Data items:
___
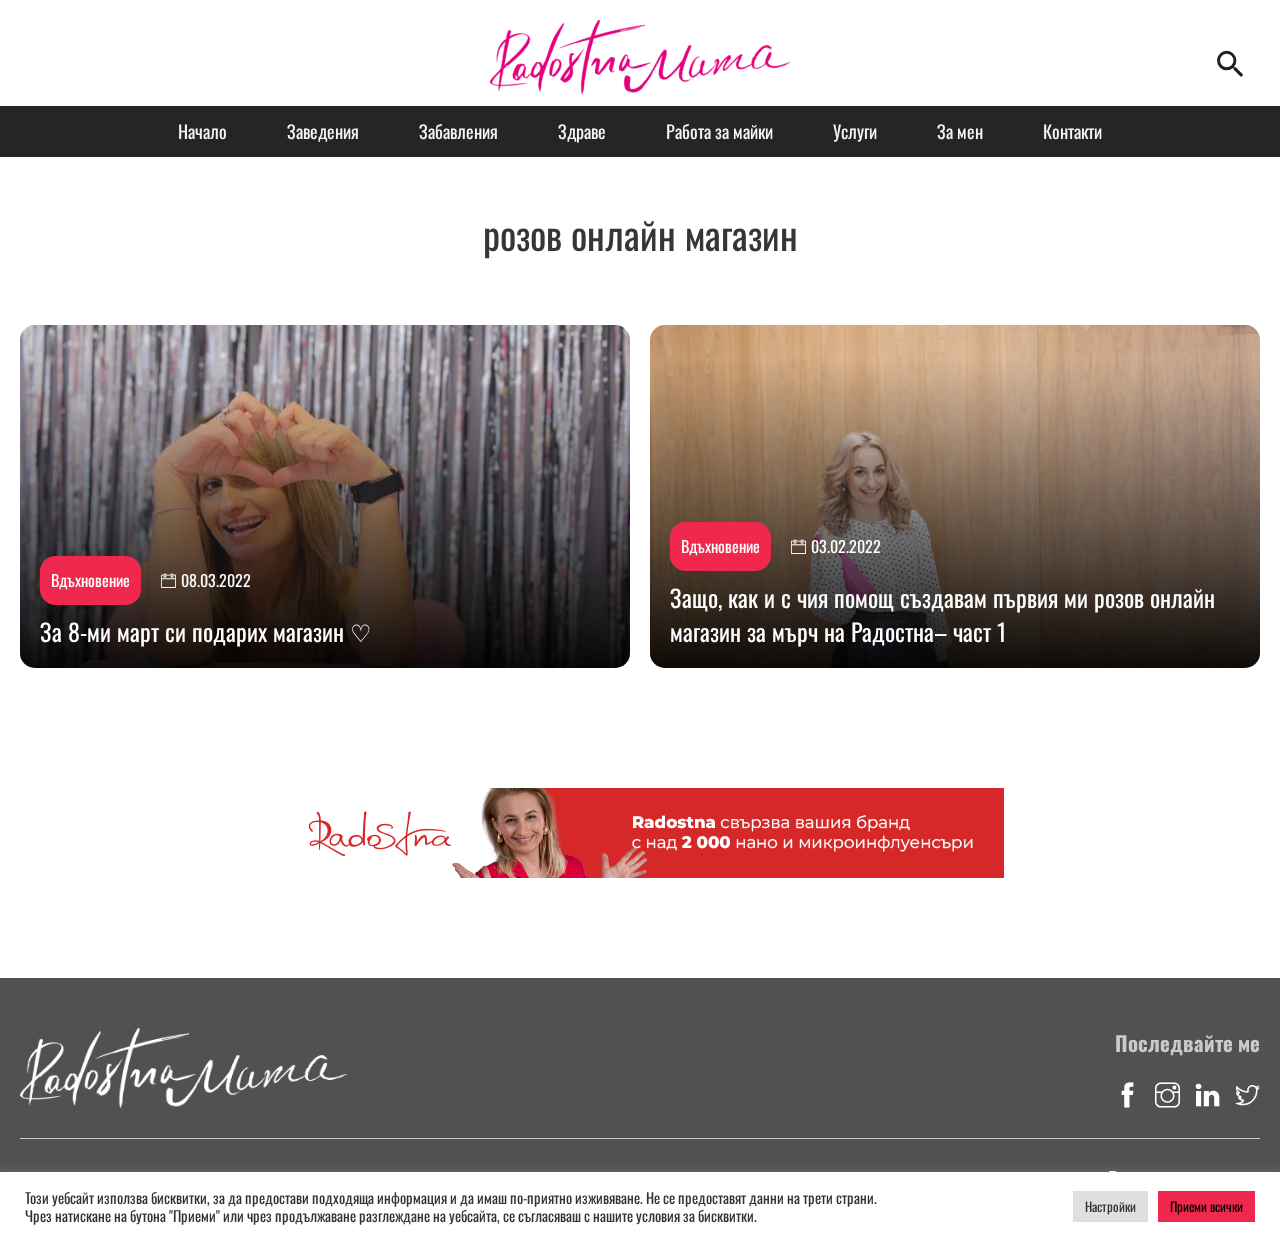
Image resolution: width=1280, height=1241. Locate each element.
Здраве (582, 131)
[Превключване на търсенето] (1230, 63)
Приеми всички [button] (1206, 1206)
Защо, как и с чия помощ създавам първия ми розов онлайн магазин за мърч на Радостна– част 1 (942, 614)
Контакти (1072, 131)
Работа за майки (719, 131)
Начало (202, 131)
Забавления (458, 131)
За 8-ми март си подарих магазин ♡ (206, 631)
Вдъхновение (90, 580)
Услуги (855, 131)
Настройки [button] (1110, 1206)
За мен (960, 131)
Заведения (323, 131)
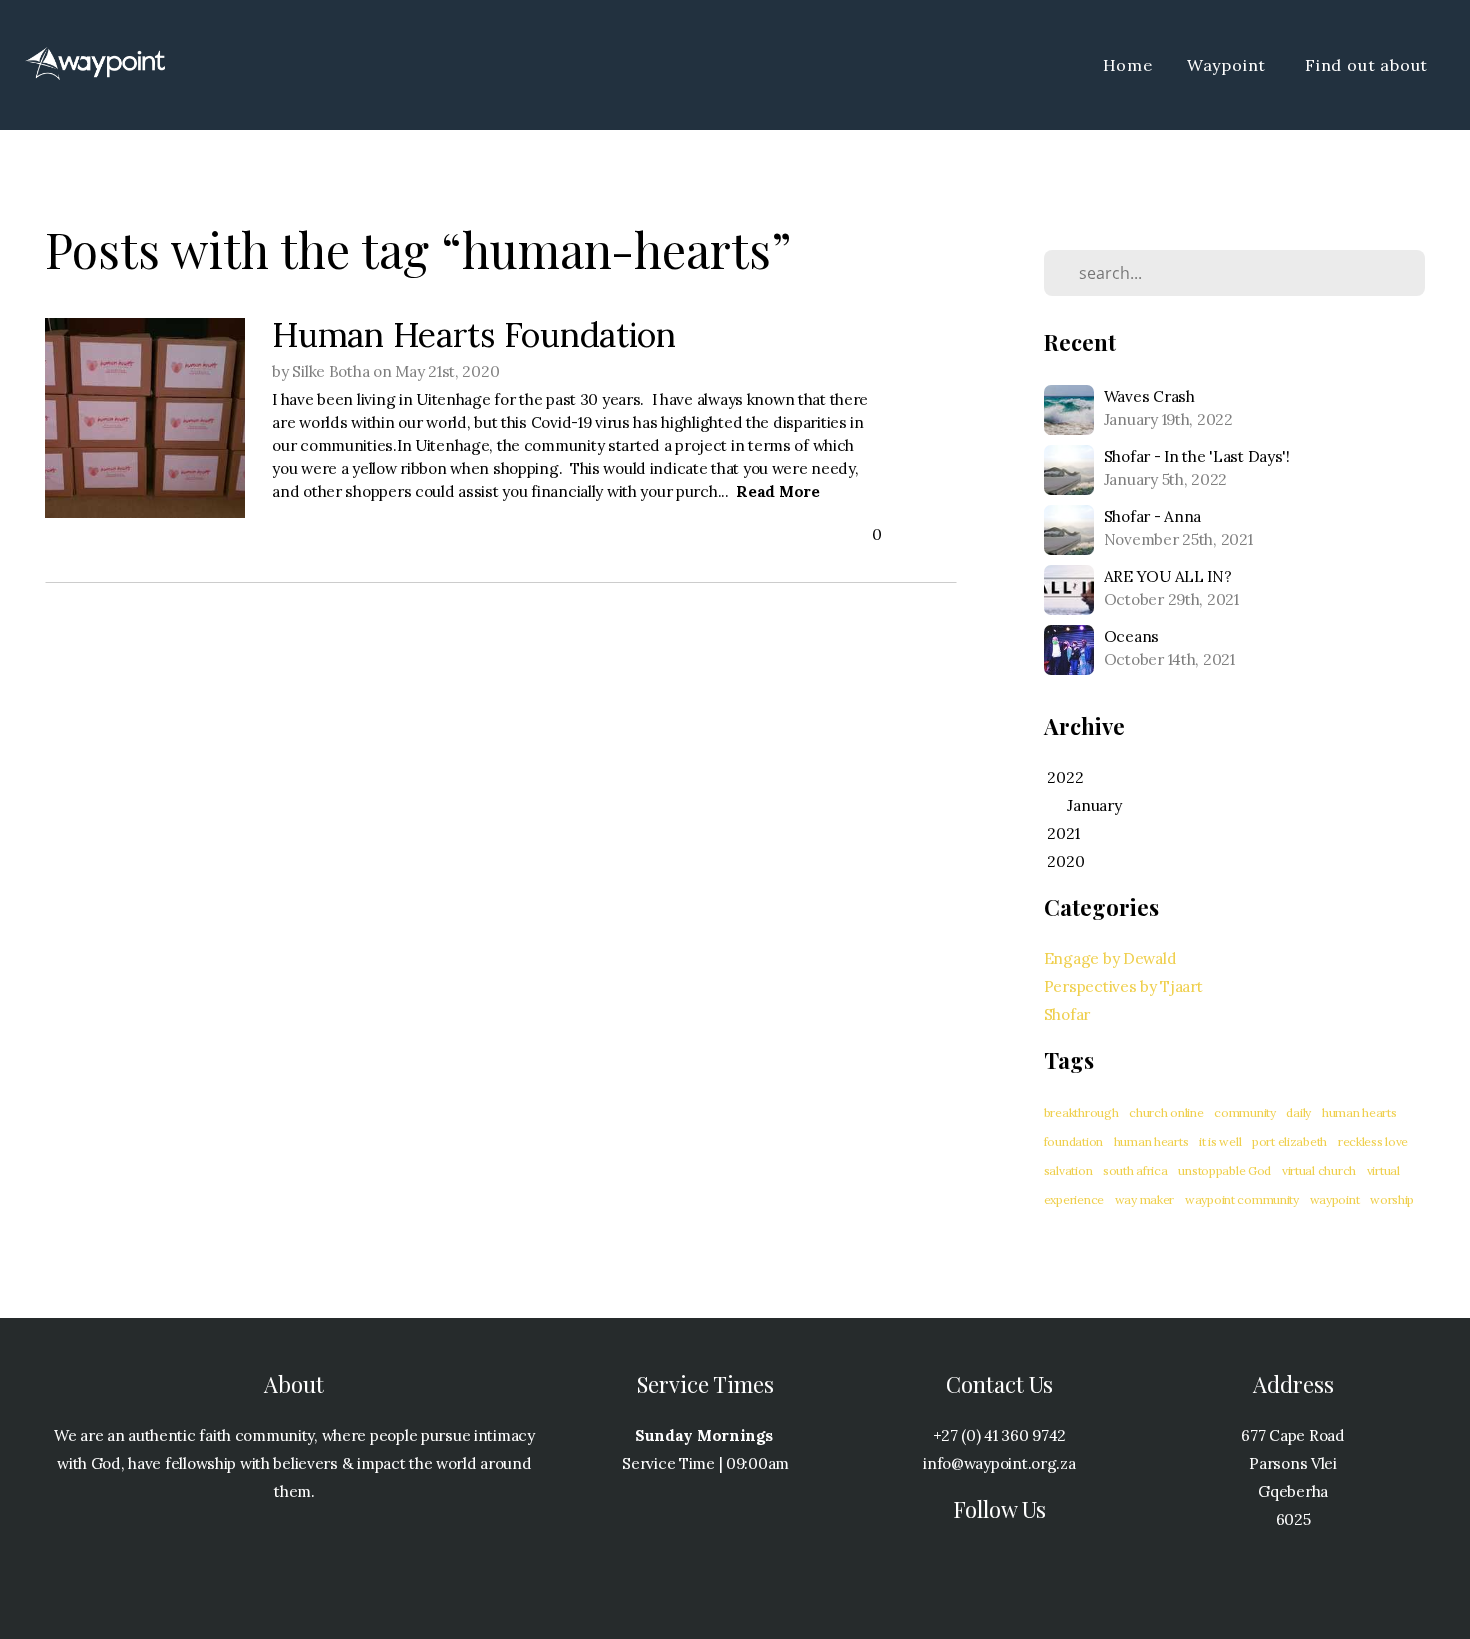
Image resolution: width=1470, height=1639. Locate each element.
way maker (1144, 1199)
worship (1392, 1199)
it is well (1220, 1141)
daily (1298, 1112)
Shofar (1067, 1014)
___
The problem: Give the number of lines in the entries that contain the word "магазин", with no other text.

Expected answer: 2